Religious liberty attorneys say cases in New Jersey, where a Methodist ministry is being sued for not allowing a same-sex couple to use its pavilion, and New Mexico, where a Christian photographer was fined more than $6,000 for refusing to photograph a lesbian couple’s commitment ceremony, are signs that gay rights is already beginning to trump religious liberty.

“We have an opportunity to turn this around, not only by talking to people and praying and preaching about it but by actually going out and voting [and] donating money to these constitutional amendment campaigns in Florida and Arizona and California,” Alliance Defense Fund attorney Jordan Lorence told Charisma shortly after the May 15 ruling.

A recent Field Poll showed that only 42 percent of California voters support Proposition 8, but traditional marriage advocates say that data is skewed. “The Field Poll is notoriously wrong on marriage,” said Proposition 8 campaign manager Frank Schubert of Schubert Flint Public Affairs.

He noted that in 2000, Field Polls showed no more than 50 percent of Californians in support of Proposition 22, a proposal to enact a statute defining marriage as between one man and one woman. That measure ultimately passed with 61 percent of the vote, but the state Supreme Court decision nullified the law. Proposition 8 supporters say judges could not overturn a constitutional amendment.

•••••

> Problem details: Reproduce the entire passage on Proposition 8 and religious liberty, keeping every word and punctuation mark unchanged.

> Study material:
•••••

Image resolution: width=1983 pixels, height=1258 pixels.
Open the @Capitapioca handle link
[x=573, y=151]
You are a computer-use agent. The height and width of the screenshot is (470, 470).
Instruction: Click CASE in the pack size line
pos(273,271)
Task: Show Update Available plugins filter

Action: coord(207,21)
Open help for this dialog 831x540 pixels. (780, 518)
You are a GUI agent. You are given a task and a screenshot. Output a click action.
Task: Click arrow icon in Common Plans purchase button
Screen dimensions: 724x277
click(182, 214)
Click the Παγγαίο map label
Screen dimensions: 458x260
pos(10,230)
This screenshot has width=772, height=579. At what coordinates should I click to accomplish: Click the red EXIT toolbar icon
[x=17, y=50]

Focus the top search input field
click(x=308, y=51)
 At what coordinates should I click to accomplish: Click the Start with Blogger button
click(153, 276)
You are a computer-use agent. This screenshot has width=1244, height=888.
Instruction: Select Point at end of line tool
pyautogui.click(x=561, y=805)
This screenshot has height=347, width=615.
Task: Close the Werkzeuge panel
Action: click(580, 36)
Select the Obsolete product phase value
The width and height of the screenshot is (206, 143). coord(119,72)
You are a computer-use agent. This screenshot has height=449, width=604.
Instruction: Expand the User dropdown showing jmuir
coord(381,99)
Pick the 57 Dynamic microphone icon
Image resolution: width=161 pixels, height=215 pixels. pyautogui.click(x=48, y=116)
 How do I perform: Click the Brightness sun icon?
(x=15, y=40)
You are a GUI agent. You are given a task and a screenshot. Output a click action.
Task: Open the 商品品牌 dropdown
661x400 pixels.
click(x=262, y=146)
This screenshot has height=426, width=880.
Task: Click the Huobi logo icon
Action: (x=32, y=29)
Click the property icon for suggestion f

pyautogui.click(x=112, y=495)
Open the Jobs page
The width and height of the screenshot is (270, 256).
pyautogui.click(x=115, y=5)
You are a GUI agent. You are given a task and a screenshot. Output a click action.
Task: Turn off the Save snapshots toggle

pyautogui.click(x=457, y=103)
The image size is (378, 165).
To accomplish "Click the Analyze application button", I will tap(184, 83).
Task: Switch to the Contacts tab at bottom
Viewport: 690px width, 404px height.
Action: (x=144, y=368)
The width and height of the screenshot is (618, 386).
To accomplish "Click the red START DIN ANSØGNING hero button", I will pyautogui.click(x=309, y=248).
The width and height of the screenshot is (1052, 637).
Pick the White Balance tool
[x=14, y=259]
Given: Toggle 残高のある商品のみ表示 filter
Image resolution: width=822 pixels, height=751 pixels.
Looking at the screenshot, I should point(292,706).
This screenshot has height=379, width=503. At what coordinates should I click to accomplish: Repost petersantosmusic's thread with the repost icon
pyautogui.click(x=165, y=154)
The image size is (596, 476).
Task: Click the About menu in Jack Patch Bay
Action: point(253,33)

•••••

> Written reply:
Religious liberty attorneys say cases in New Jersey, where a Methodist ministry is being sued for not allowing a same-sex couple to use its pavilion, and New Mexico, where a Christian photographer was fined more than $6,000 for refusing to photograph a lesbian couple’s commitment ceremony, are signs that gay rights is already beginning to trump religious liberty.

“We have an opportunity to turn this around, not only by talking to people and praying and preaching about it but by actually going out and voting [and] donating money to these constitutional amendment campaigns in Florida and Arizona and California,” Alliance Defense Fund attorney Jordan Lorence told Charisma shortly after the May 15 ruling.

A recent Field Poll showed that only 42 percent of California voters support Proposition 8, but traditional marriage advocates say that data is skewed. “The Field Poll is notoriously wrong on marriage,” said Proposition 8 campaign manager Frank Schubert of Schubert Flint Public Affairs.

He noted that in 2000, Field Polls showed no more than 50 percent of Californians in support of Proposition 22, a proposal to enact a statute defining marriage as between one man and one woman. That measure ultimately passed with 61 percent of the vote, but the state Supreme Court decision nullified the law. Proposition 8 supporters say judges could not overturn a constitutional amendment.